They say that once you hit 30, shit changes with your body. Your metabolism slows, gravity starts to march across your softer parts stamping them looser and dimpled like a piece of fatty meat, beat with a tenderizing mallet and suddenly opening the pickle jar takes a bit more effort. Who ever the proverbial “they” are, they’re right dammit.
It couldn’t have been a sudden decline. It’s not like I went to bed a a hard body and woke up with grandma arms. But it did sneak up on me. First, my favorite jeans kept getting shrunk more and more in the wash. Just the waist band and thighs though. The length stayed true. Go figure. Then it was the arm openings on my short sleeved shirts. That obviously was the laundry too. And then it happened. I moved to a sunny beach and had to put a bathing suit on. Where the hell did that doughy white body come from? And how did my bathing suit shrink…. Oohhhh. Dirty fucking 30’s have struck.

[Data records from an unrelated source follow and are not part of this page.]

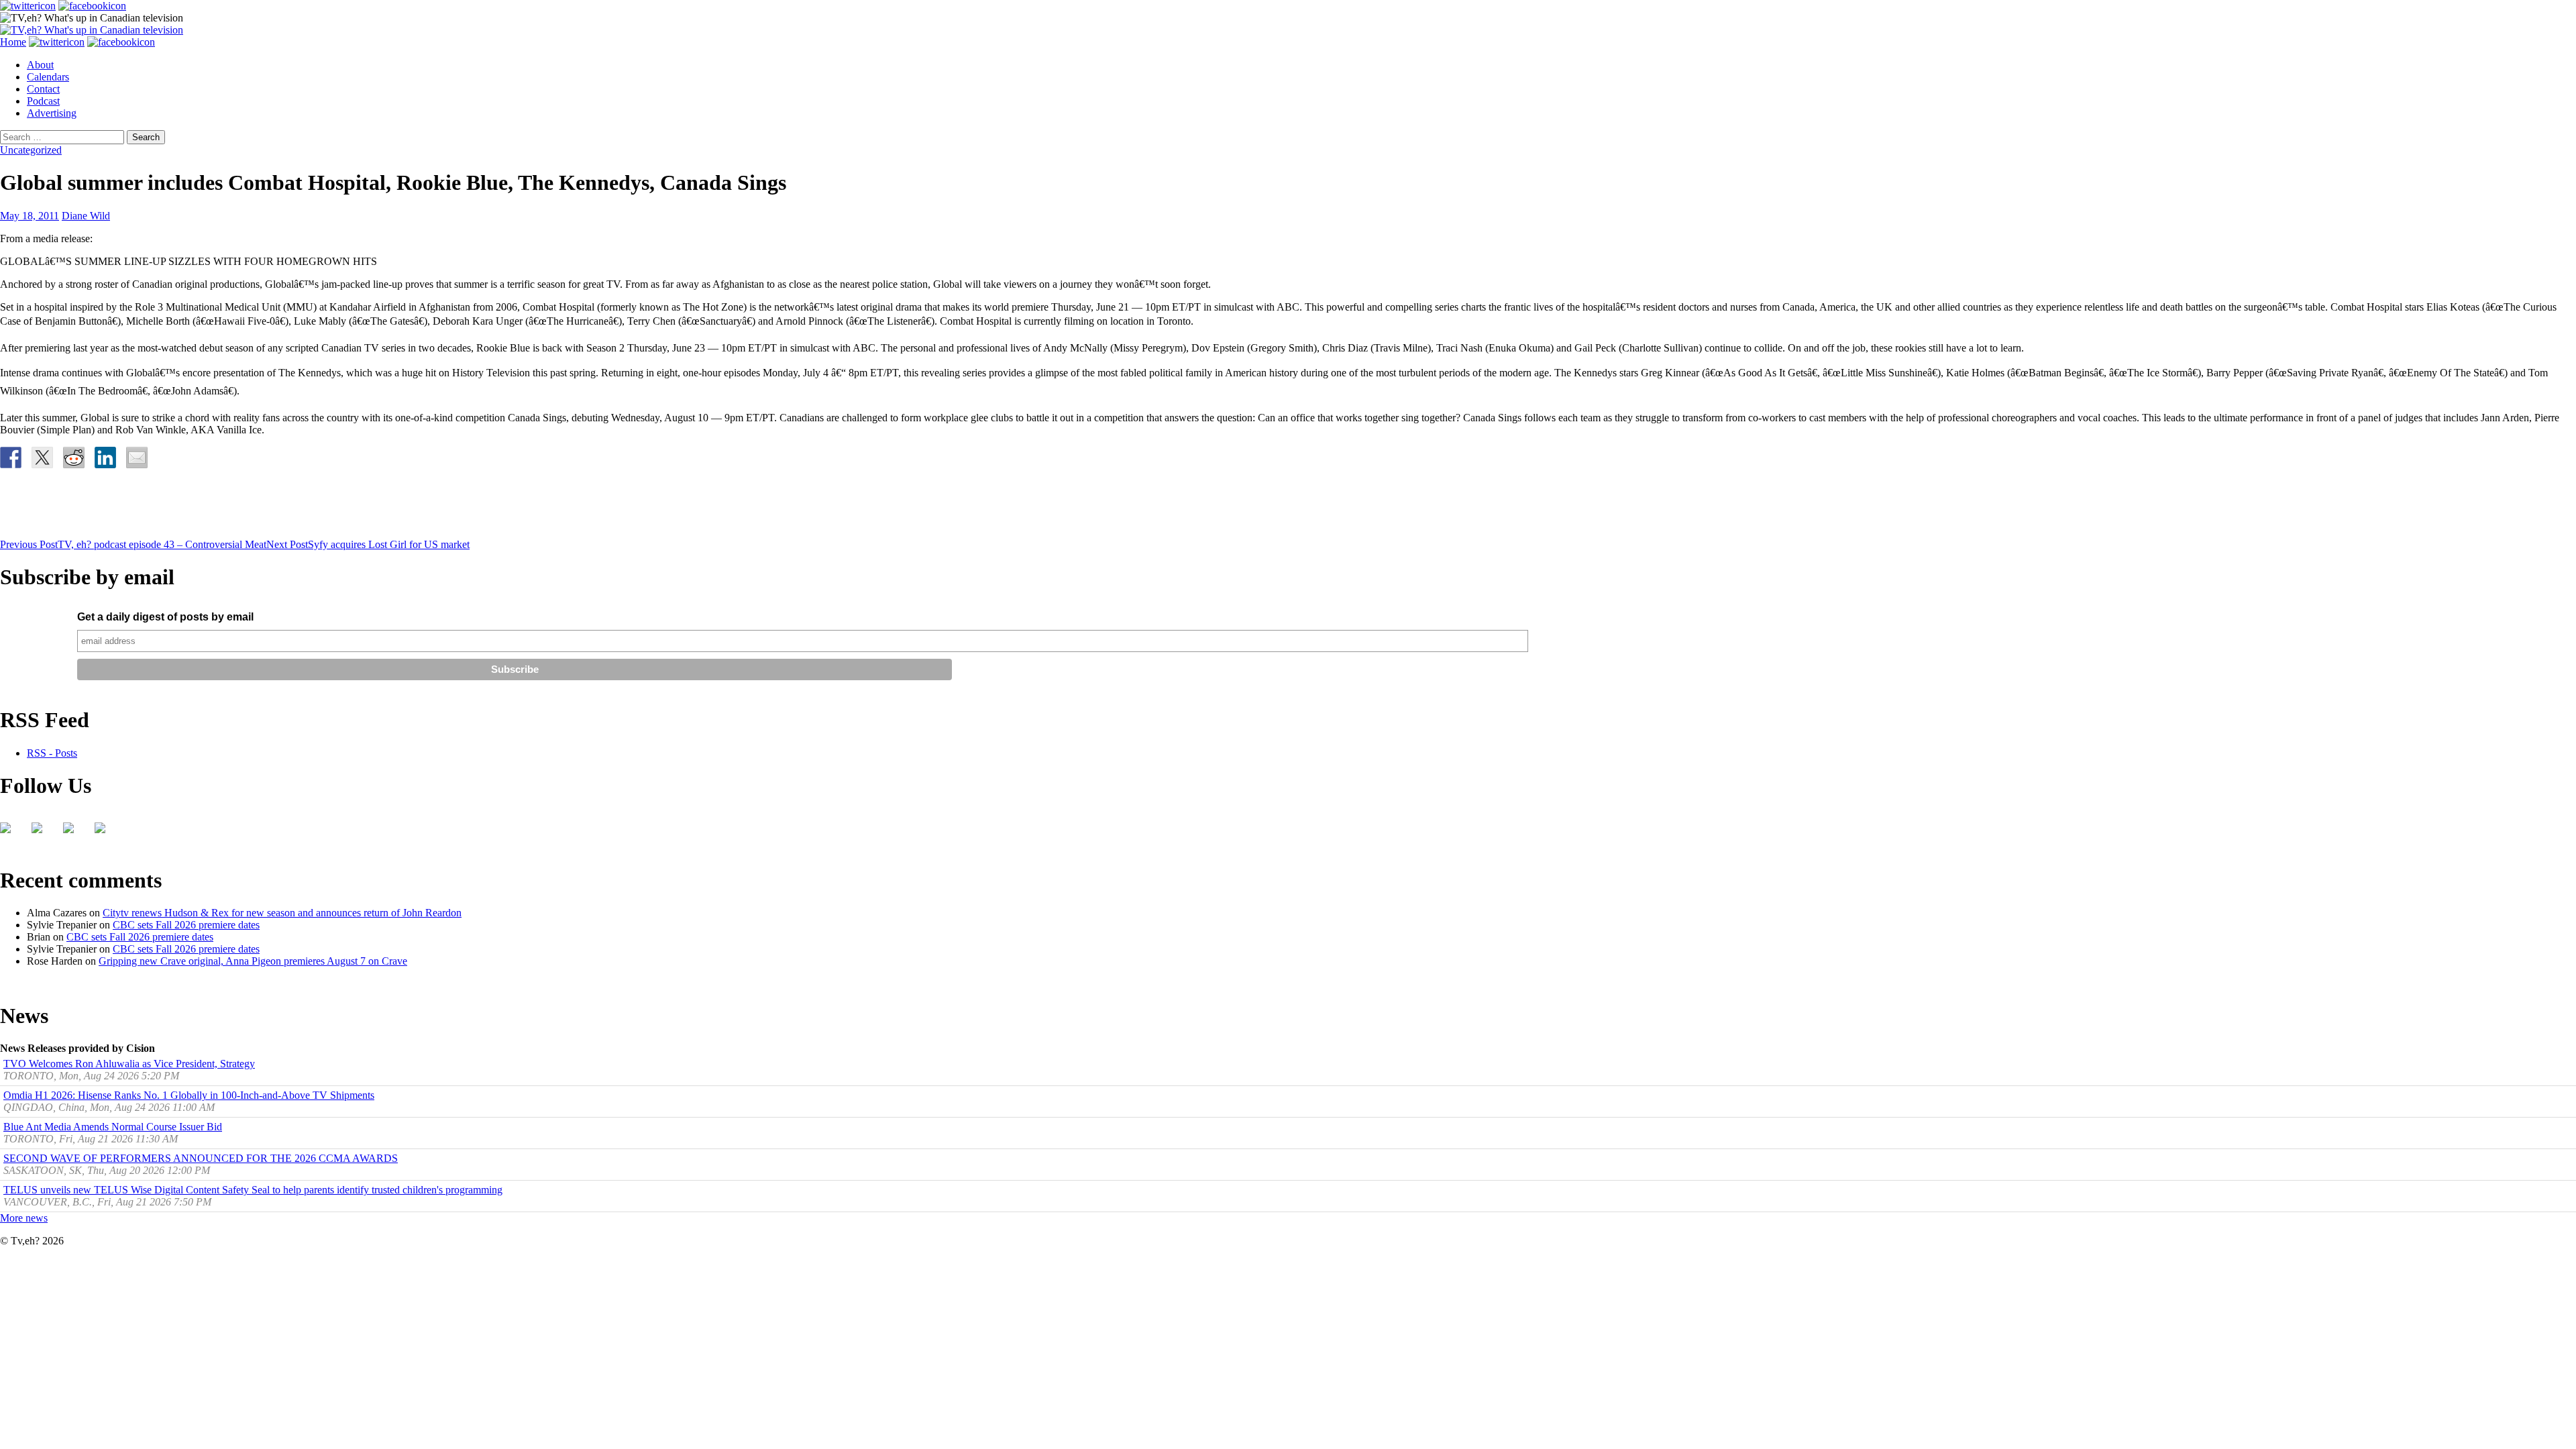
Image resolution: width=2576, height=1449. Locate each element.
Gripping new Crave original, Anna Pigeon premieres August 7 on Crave (253, 961)
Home (13, 42)
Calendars (48, 77)
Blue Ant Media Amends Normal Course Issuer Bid (112, 1126)
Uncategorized (31, 150)
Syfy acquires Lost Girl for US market (368, 544)
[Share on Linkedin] (105, 457)
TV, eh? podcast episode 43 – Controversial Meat (133, 544)
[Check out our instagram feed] (105, 833)
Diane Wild (86, 215)
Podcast (43, 101)
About (40, 64)
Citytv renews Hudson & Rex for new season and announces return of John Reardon (282, 912)
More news (24, 1218)
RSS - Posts (52, 753)
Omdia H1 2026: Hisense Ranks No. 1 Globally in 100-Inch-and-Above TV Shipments (188, 1095)
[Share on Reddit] (74, 457)
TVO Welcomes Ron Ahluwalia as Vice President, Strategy (129, 1063)
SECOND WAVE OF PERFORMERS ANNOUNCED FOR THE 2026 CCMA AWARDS (200, 1158)
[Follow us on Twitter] (42, 833)
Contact (43, 89)
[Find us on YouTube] (74, 833)
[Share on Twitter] (42, 457)
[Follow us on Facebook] (10, 833)
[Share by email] (137, 457)
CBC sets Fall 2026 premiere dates (186, 924)
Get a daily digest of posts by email (165, 617)
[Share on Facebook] (10, 457)
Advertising (51, 113)
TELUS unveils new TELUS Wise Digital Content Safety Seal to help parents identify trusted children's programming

So it’s time to wage war on this bodily decline. I refuse to feel bad about myself now that I have seen what can never be unseen. So for the last few weeks, I have been finding ways to get a little extra movement in my day. Taking the stairs, offering to mow the yard with the antiquated manual push mower and parking as far away from the store when I run errands. And I have added actual weight work outs to the mix. I have been picking up my small weights and occasionally one of the heavier ones of the sailors to work on my arms, doing the “Brazilian Butt Lift” moves that I pilfered off the internet, and various series of crunches and planks. But these are just little things. The bigger deal is, I have cut out most terrible but delicious items I normally consume. Instead I have traded them for vegetarian dishes made with fresh veggies and little to no carbs and a few fats as possible. If you know me, you know my soul is weeping for cheese. Preferably melted over a perfectly prepared medium burger. But I digress and frankly typing that made me hungry for no reason. The bottom line is, I have been feeling better. I don’t see much change yet but, I feel better and that’s something.
So that gets us to tonight. Tonight, the sailor has duty. This means I have the house to myself. So, while my vegan cruciferous and carrot casserole was cooking, I planned to sweat it out until the kitchen timer dinged time for din-din. As I gathered the few items I needed for the planned activities, I noticed the sailor’s doorway pull up bar. I had flashbacks to high school PE tests and only needing to accomplish one chin up from a dead hang. It wasn’t so hard. Could I do one now? Probably not, but I MIGHT just get half way. So I slapped that thing up and took grip. The moment I started to strain to budge my gelatenous self up I knew it was a mistake. But, it was the pop in the side of my neck though, that drove this fact home. Needless to say, at the moment I can not look left with anything other than my eyes nor can I tilt my chin down to my chest.
Aging sucks. I want a re-do on my 20’s so I can prepare for this downward spiral better.